• [Task details]:
Print only the lines running from the line with "The height and" to the final line below, both included, exactly as written and without the pictures.

• [Excerpted records]:
──────────

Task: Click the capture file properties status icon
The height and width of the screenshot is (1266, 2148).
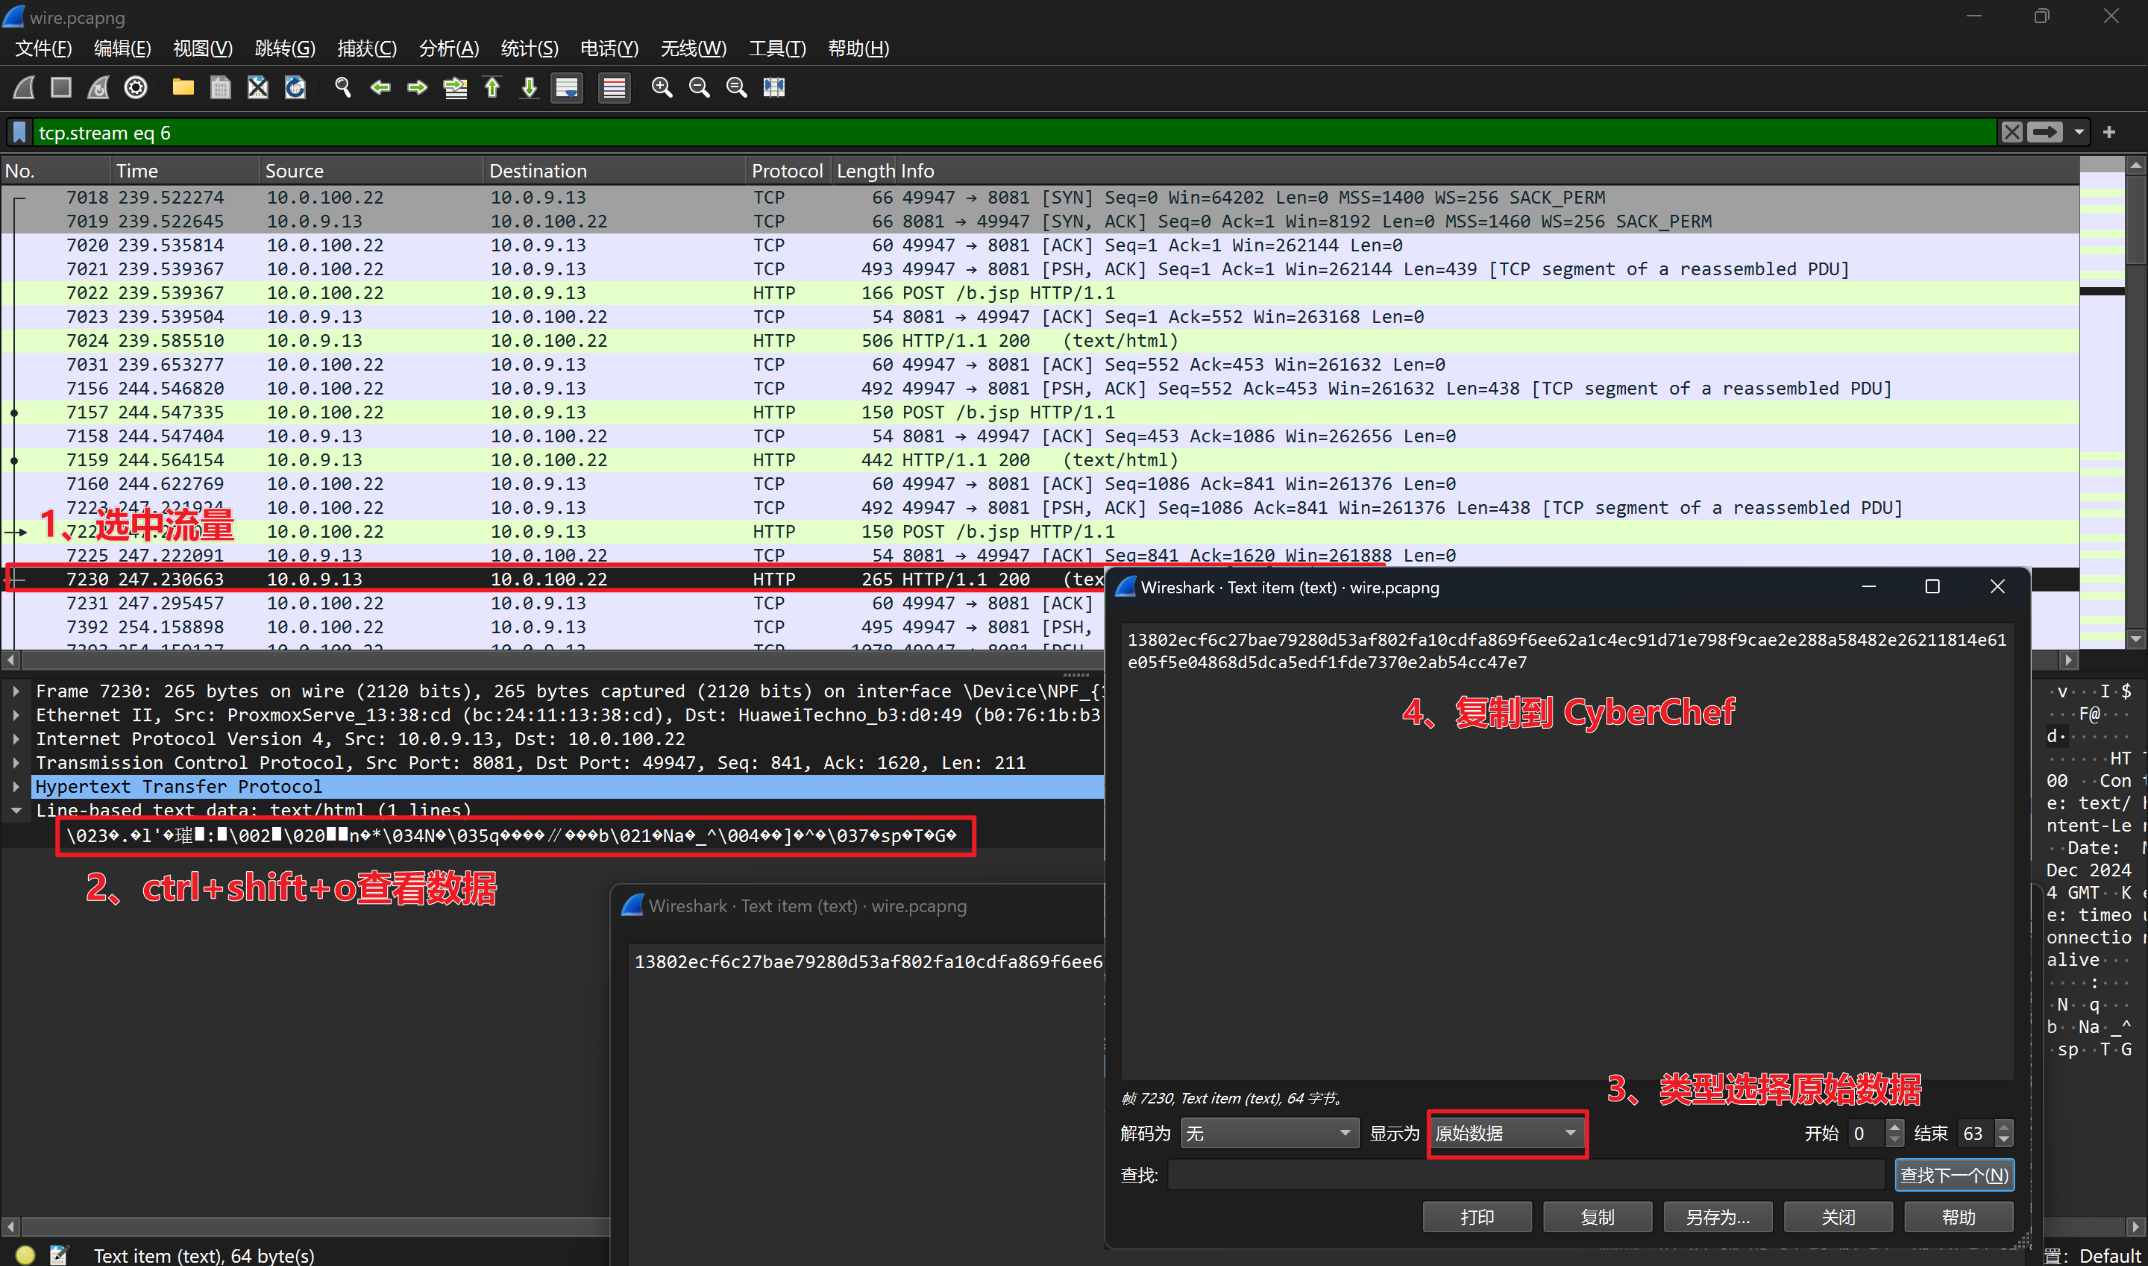Action: (x=58, y=1255)
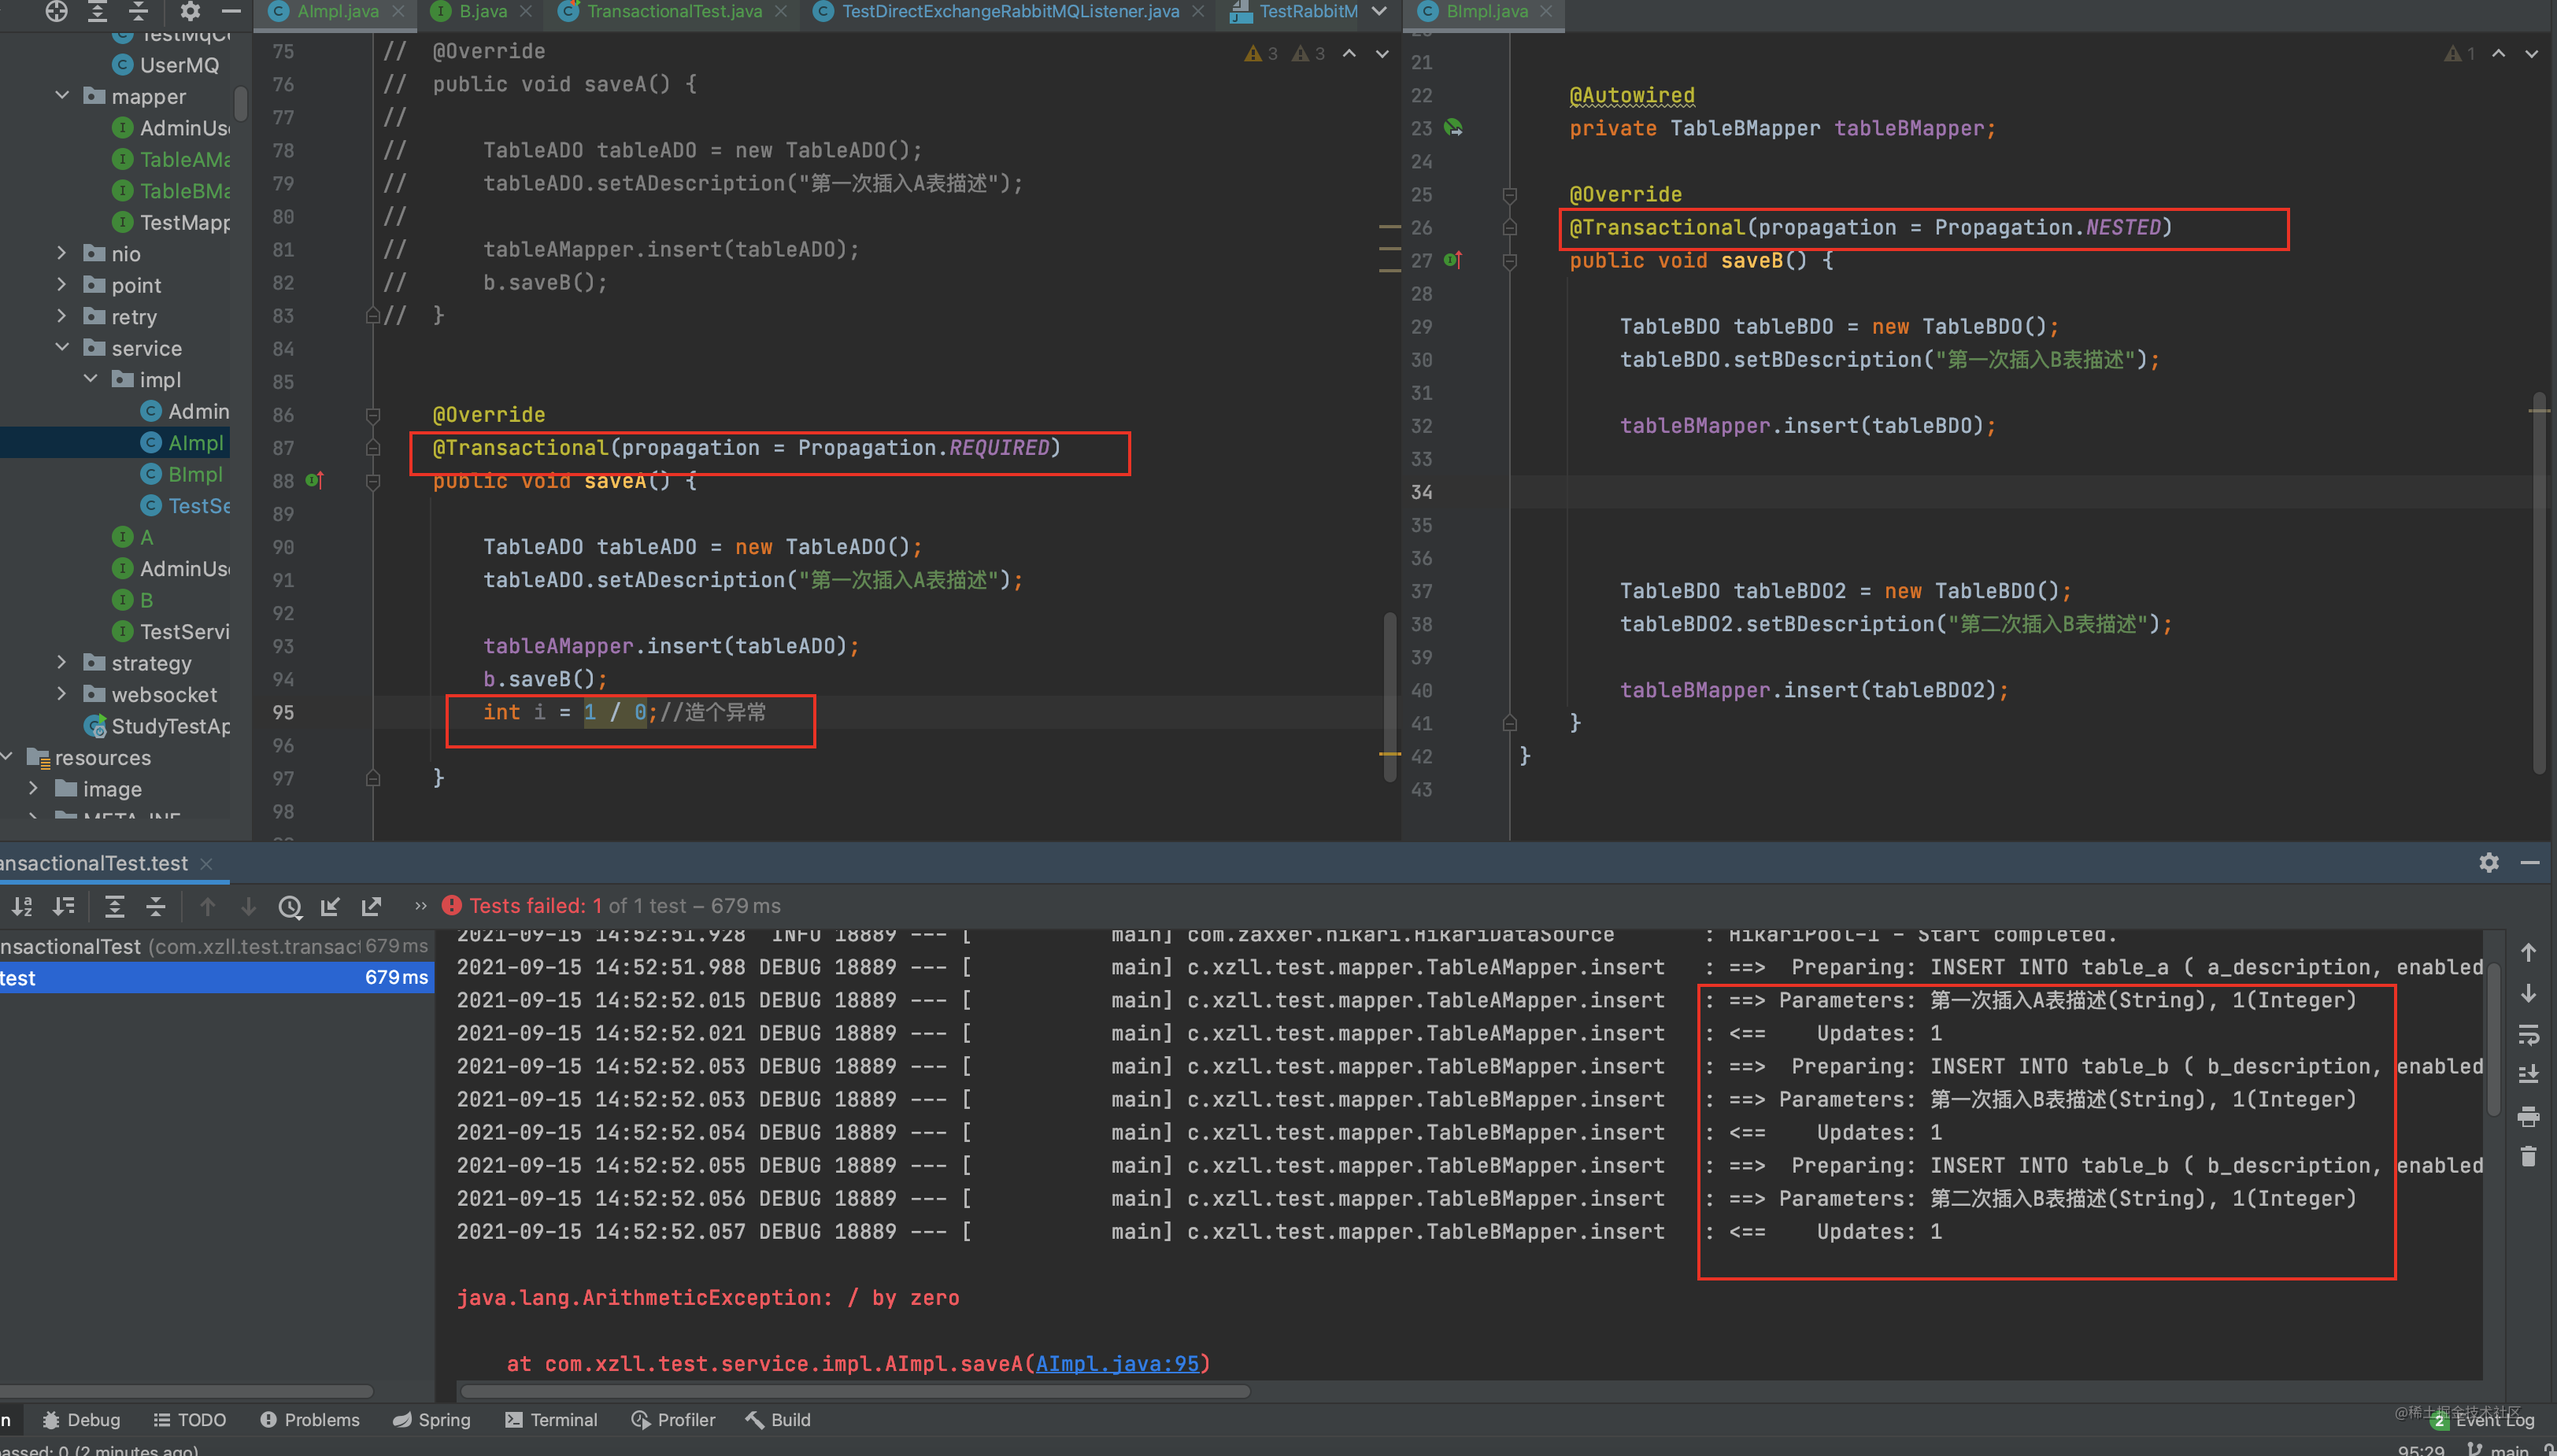Open hidden editor tabs dropdown arrow
Image resolution: width=2557 pixels, height=1456 pixels.
pyautogui.click(x=1379, y=11)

──────────

• [Exercise response]:
The height and width of the screenshot is (1266, 2148).
Action: (x=58, y=1255)
Open hidden editor tabs dropdown arrow
Image resolution: width=2557 pixels, height=1456 pixels.
pyautogui.click(x=1379, y=11)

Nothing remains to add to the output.